One of the first victims of the renovations that occurred in Catholic Churches after the Second Vatican Council was the altar rail. Today most new churches are built without any consideration for an altar rail. Older churches that boasted a substantial altar rail of gleaming marble or finely detailed wood often eliminated a central gate and widened the entrance to the sanctuary. A good number of parishes did away with the altar rail altogether. The common understanding of what an altar rail signified led speedily to this overhaul of Catholicism’s sacred places. Altar rails, at least in the recent past, were understood to be liturgical barriers, glorified fences, if you will, to keep the laity in their place and to accord the clergy unencumbered access to their sacred space. Recall that even the most devout lay women were only allowed into the sanctuary during Mass on their wedding day! And even then, some parishes tolerated a bride’s presence only if she were a member of the Sodality of Mary.

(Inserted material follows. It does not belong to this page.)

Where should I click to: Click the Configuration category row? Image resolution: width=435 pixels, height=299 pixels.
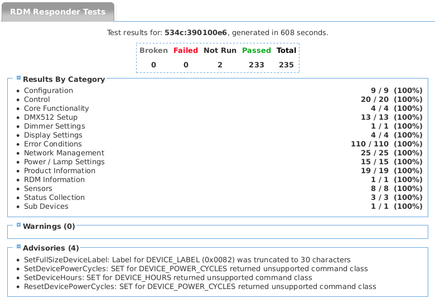(x=49, y=90)
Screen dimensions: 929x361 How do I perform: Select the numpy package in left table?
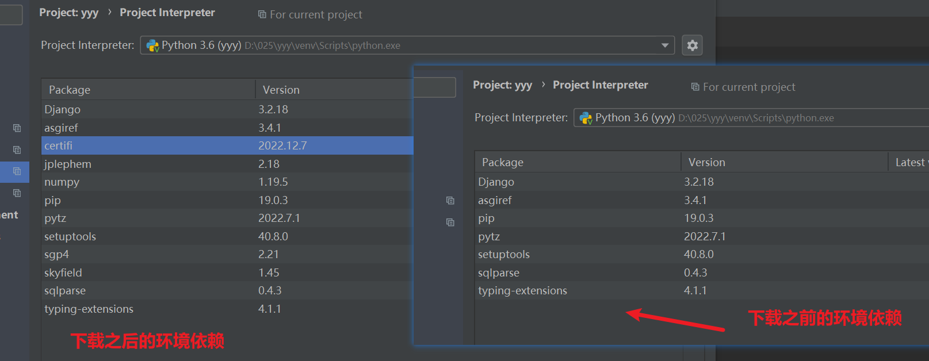pyautogui.click(x=62, y=182)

The altar rail as a guardrail or a balustrade shielding priestly services from interruption by lay believers is a complete misreading of this venerable item of hallowed furnishings. The altar rail was intended not as a hindrance to the altar but rather as an extension of the altar. Custom demanded that a church’s main altar and the church’s altar rail be made of the same substance: marble altar, marble rail; wooden altar, wooden rail. An altar rail, rather than keeping people at a distance from the celebration of Mass, actually invited people to approach the action of the Mass more easily. The altar rail facilitated the reception of Holy Communion along an expansive and easily accessed area rather than at a distant and elevated step at the main altar.
In the early Middle Ages, the reception of Holy Communion had fallen off so greatly that canon law was actually revised demanding that Catholics receive Holy Communion at least once a year during the Easter season, i.e., the Easter Duty. To encourage frequent Holy Communion all during the year the handy altar rail extending across the front of the church allowed a number of worshippers to kneel at the same time, receive Holy Communion, then depart the rail as the priest moved on to the next communicant. This process was much more efficient than receiving the Host singly at the main altar step! The rail also allowed elderly and infirm parishioners a bit of support when kneeling and while attempting to stand up. The altar rail was the product of sensitivity toward the laity, a visible invitation to approach Holy Communion easily and regularly. It was never intended as an obstruction or as a barrier to the full partition of the laity in the Eucharist.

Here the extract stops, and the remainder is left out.